__Provided data__
◆ ◆ ◆ ◆ ◆
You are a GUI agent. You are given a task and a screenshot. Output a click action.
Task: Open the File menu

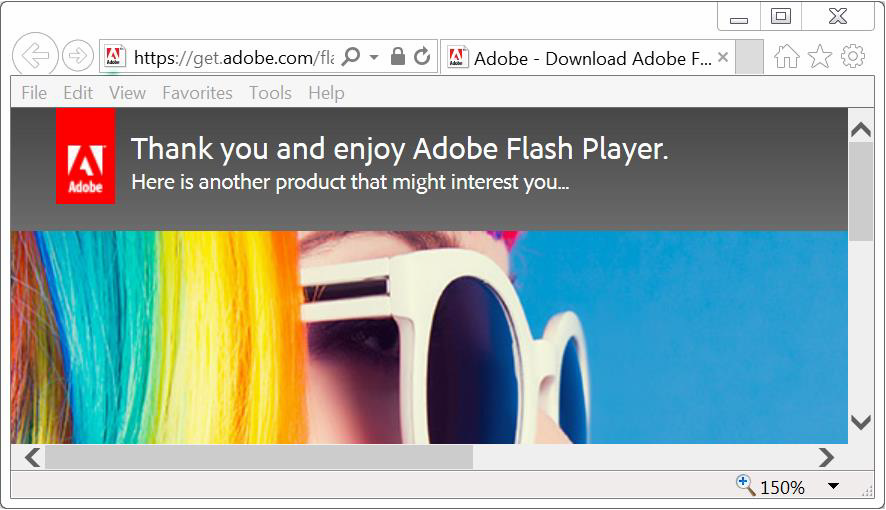tap(34, 93)
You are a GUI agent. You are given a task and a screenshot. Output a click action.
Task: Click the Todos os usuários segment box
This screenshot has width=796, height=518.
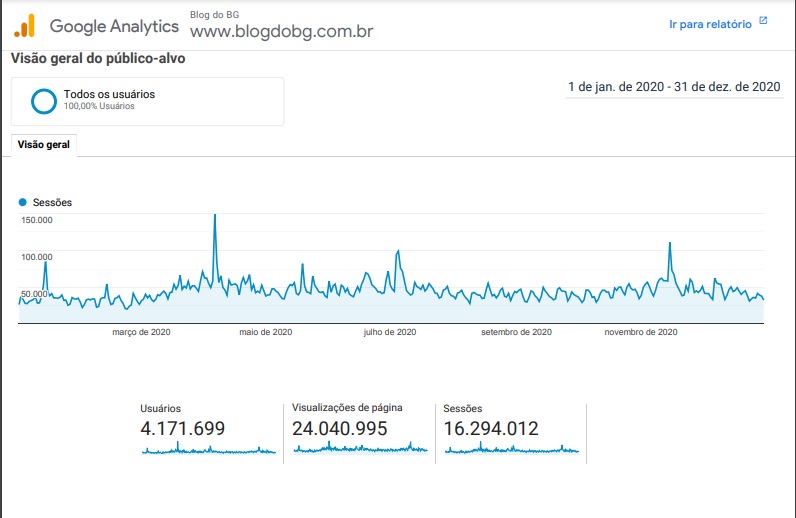[x=147, y=101]
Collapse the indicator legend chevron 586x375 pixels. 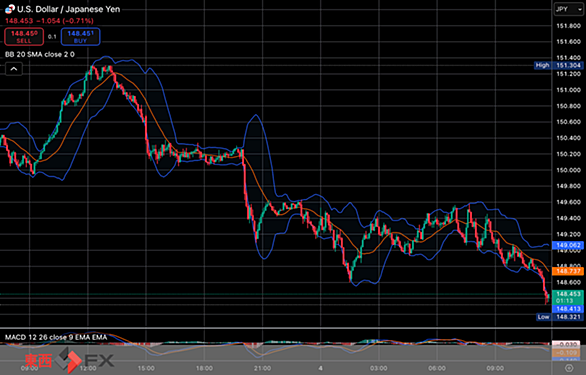pyautogui.click(x=14, y=69)
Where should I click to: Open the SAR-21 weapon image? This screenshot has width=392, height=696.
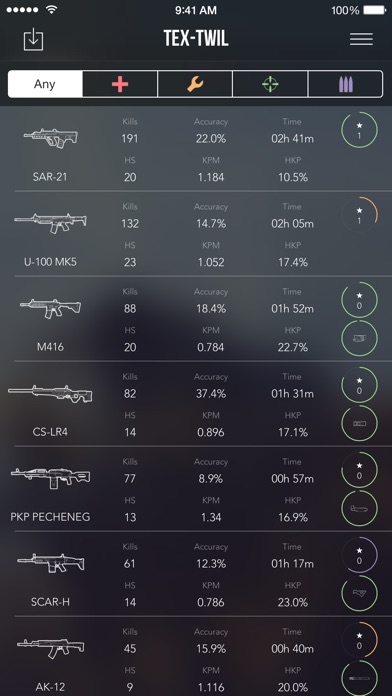pos(51,138)
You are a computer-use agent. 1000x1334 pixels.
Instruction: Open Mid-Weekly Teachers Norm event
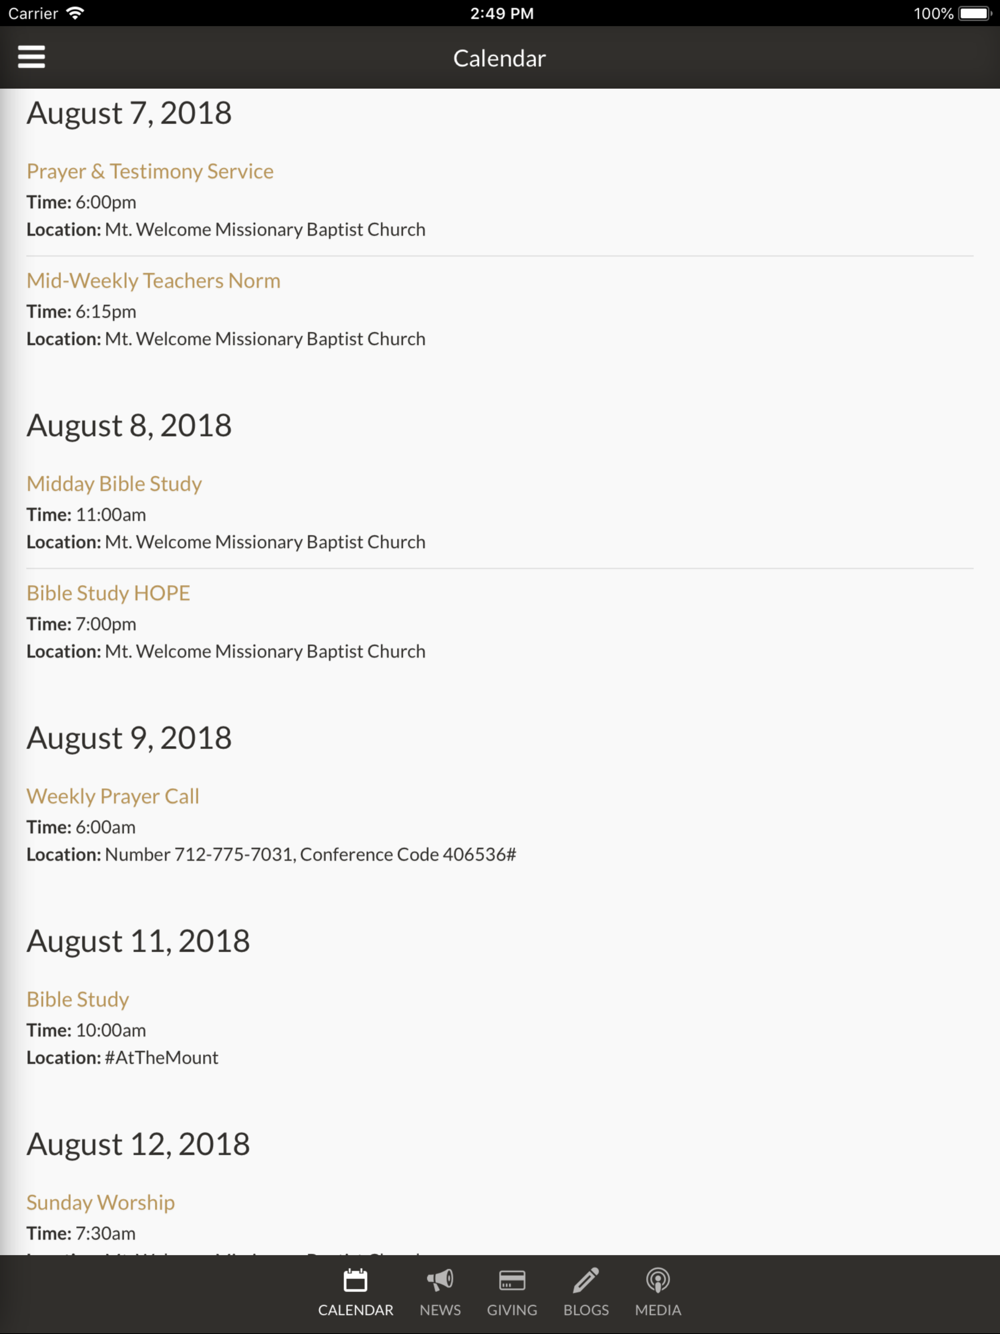coord(153,281)
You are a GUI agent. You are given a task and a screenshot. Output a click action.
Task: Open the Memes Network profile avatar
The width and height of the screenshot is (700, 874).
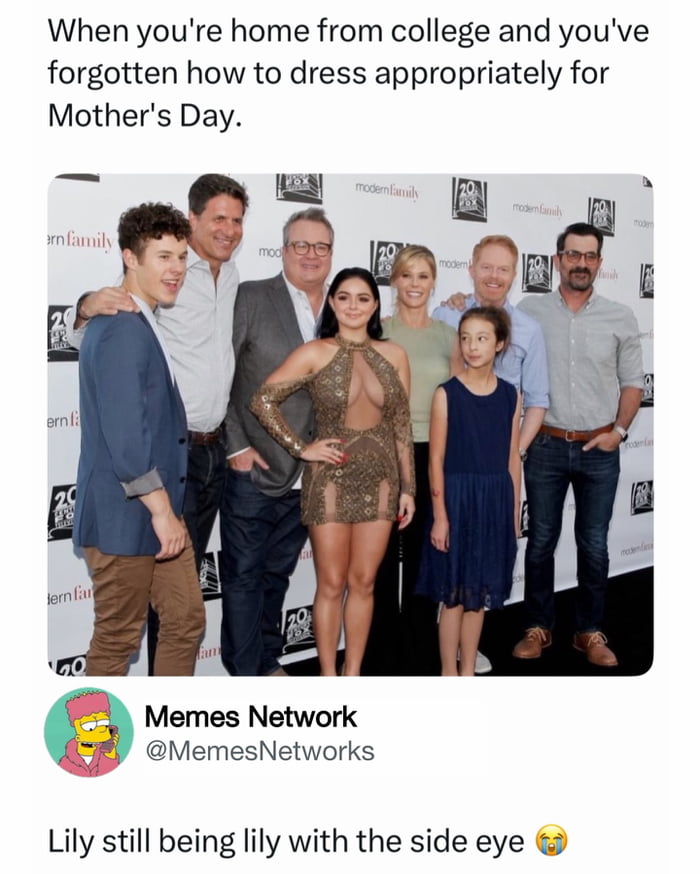(x=89, y=732)
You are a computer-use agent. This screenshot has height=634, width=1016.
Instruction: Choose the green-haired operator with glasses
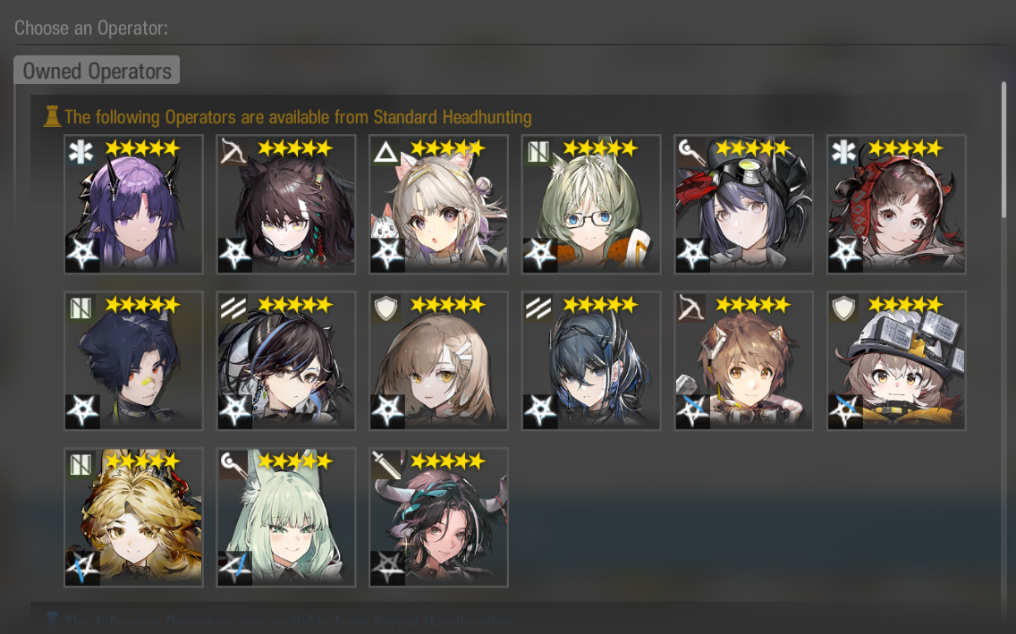[x=591, y=204]
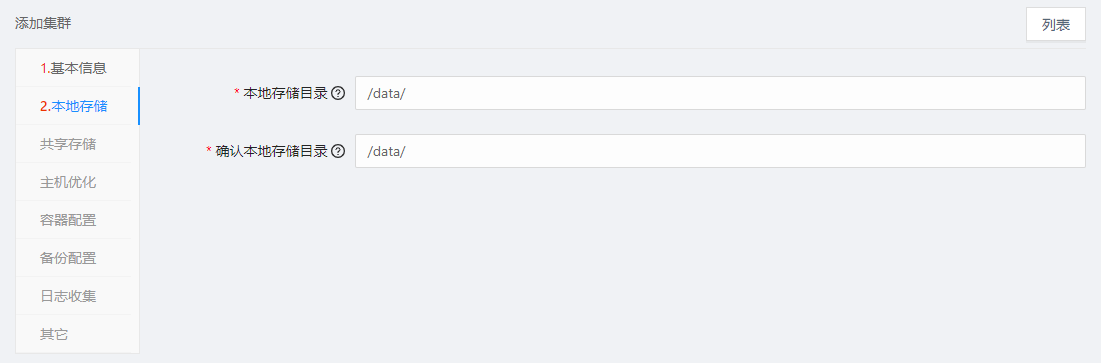
Task: Click the 本地存储目录 field label
Action: [x=286, y=93]
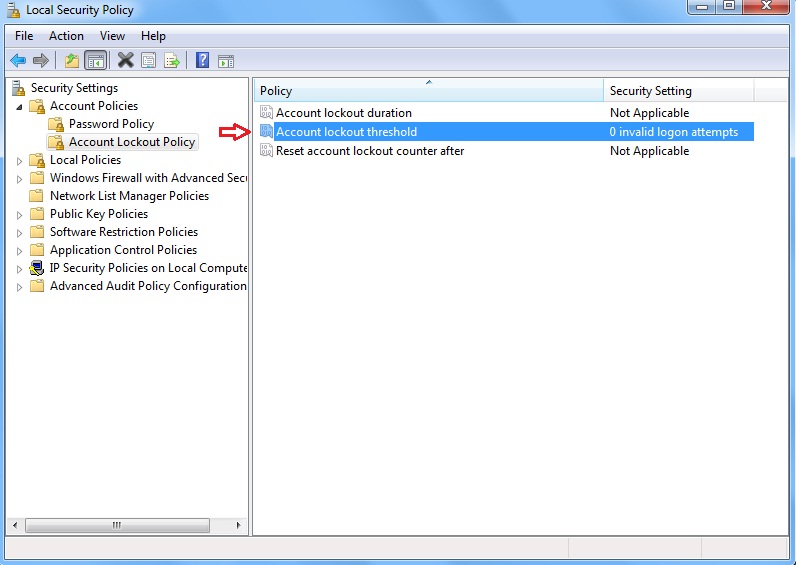Select Reset account lockout counter after
796x565 pixels.
369,151
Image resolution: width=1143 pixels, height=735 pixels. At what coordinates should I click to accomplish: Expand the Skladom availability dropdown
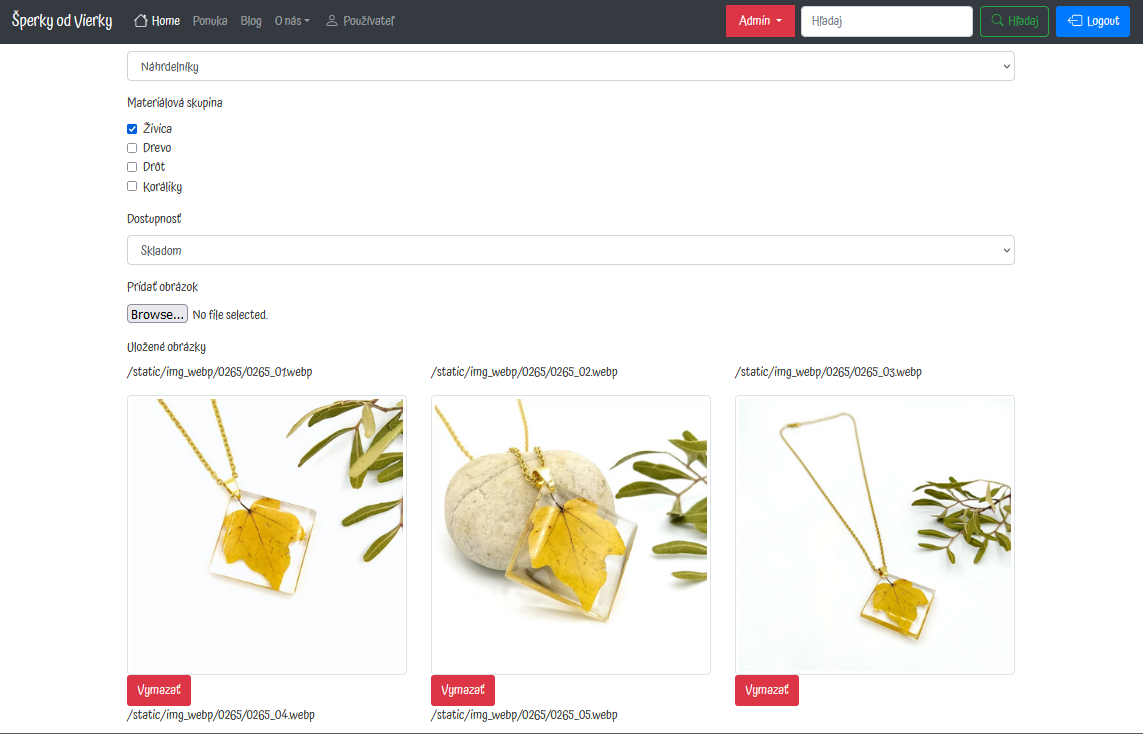pyautogui.click(x=571, y=250)
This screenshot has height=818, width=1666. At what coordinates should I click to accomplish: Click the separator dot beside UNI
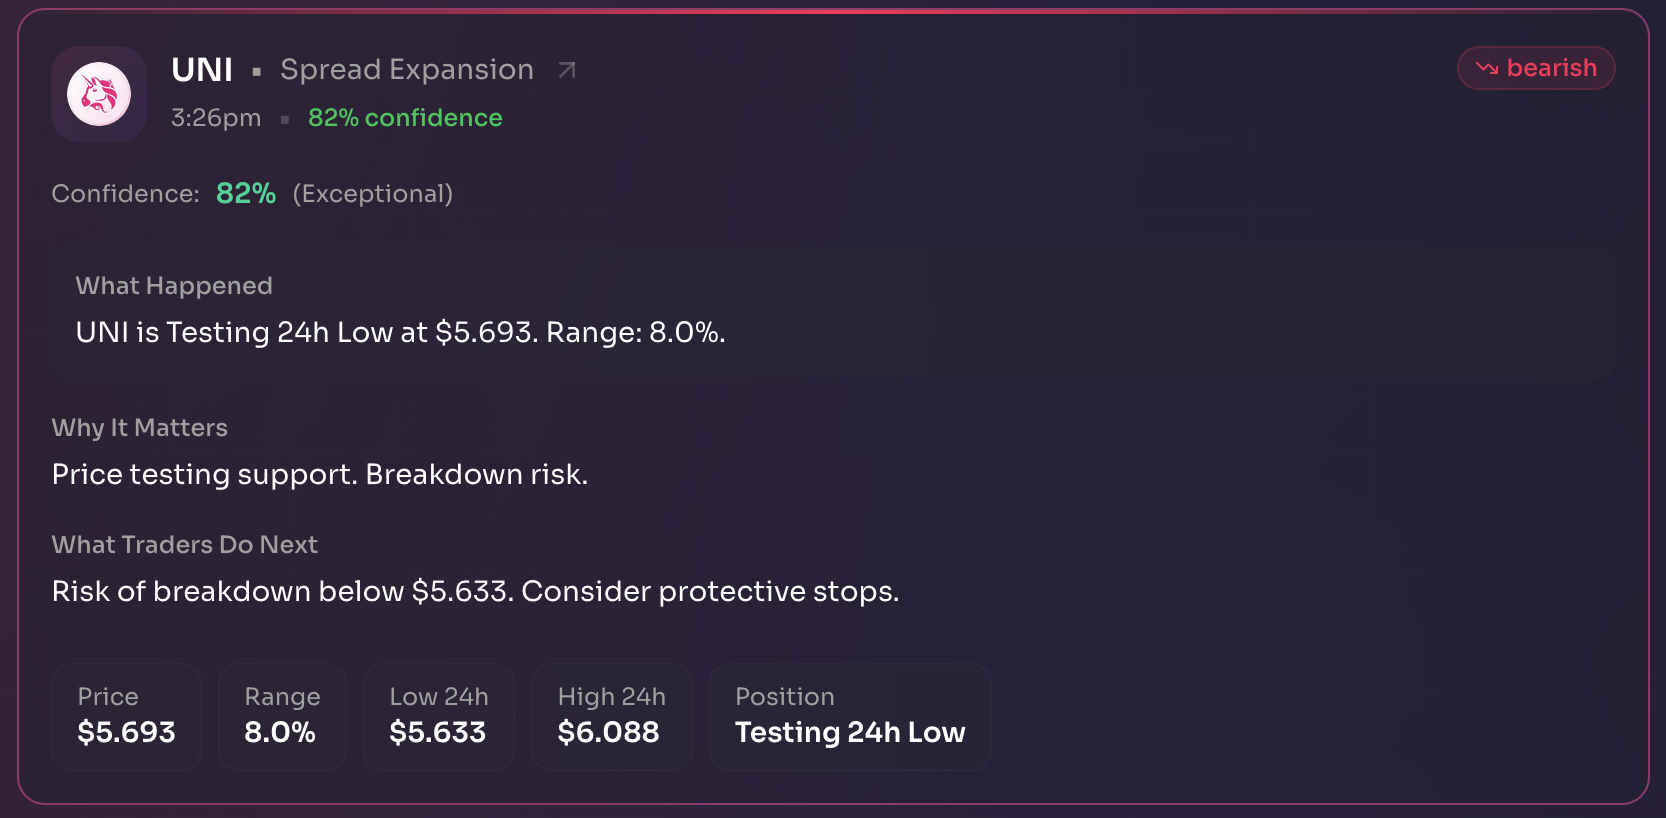257,71
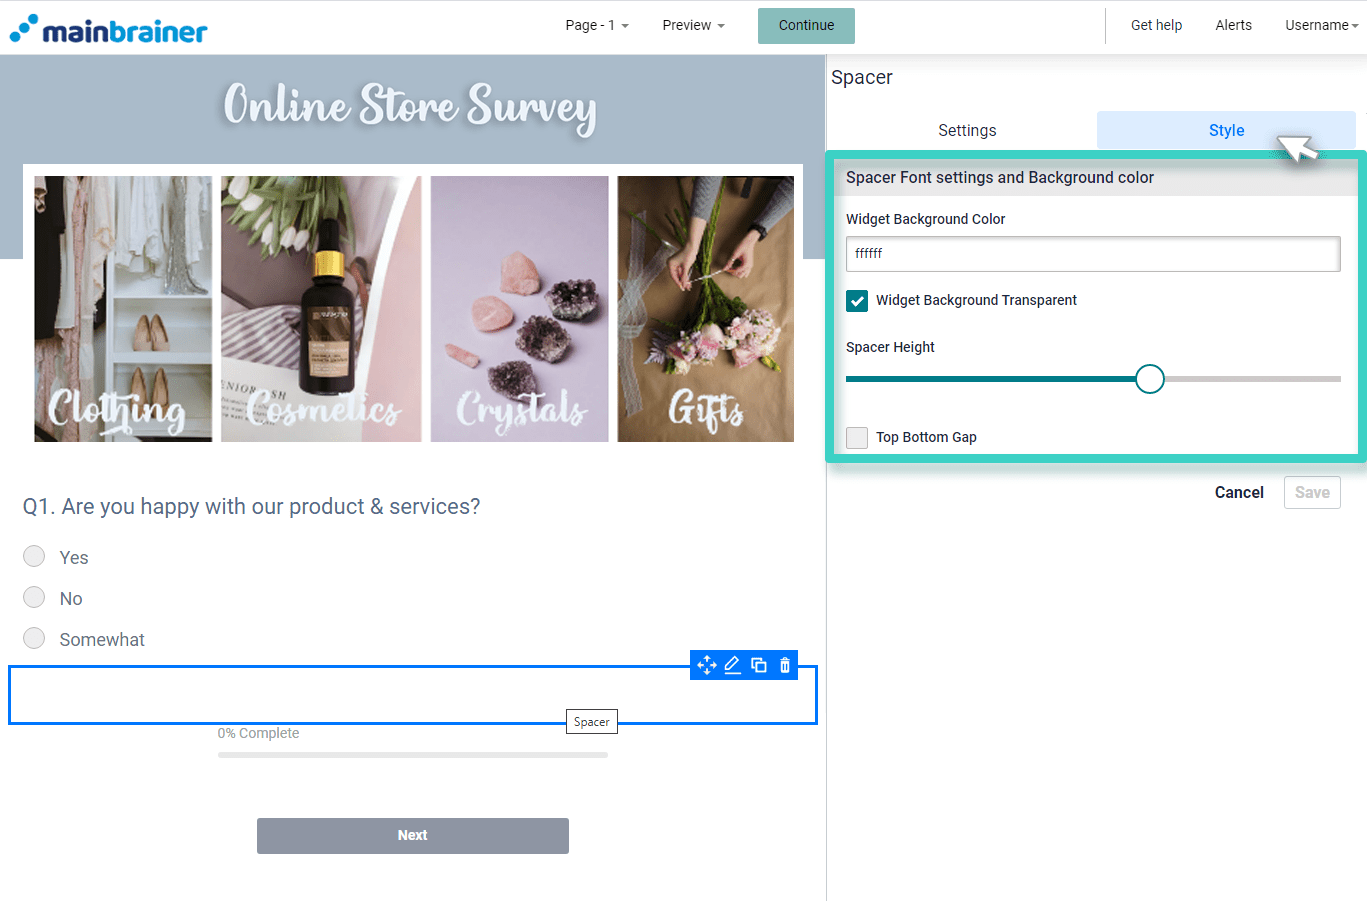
◆ ◆ ◆ ◆ ◆
__Exercise aim__
Nothing but the lines from the line containing "Image resolution: width=1143" through the last line of the listing above should appear, output exactly, with no pictures.

__Result__
Image resolution: width=1143 pixels, height=735 pixels. At what coordinates should I click to accomplish: Expand the Skladom availability dropdown
pyautogui.click(x=571, y=250)
This screenshot has height=818, width=1666. At what coordinates should I click to accomplish: Click the separator dot beside UNI
257,71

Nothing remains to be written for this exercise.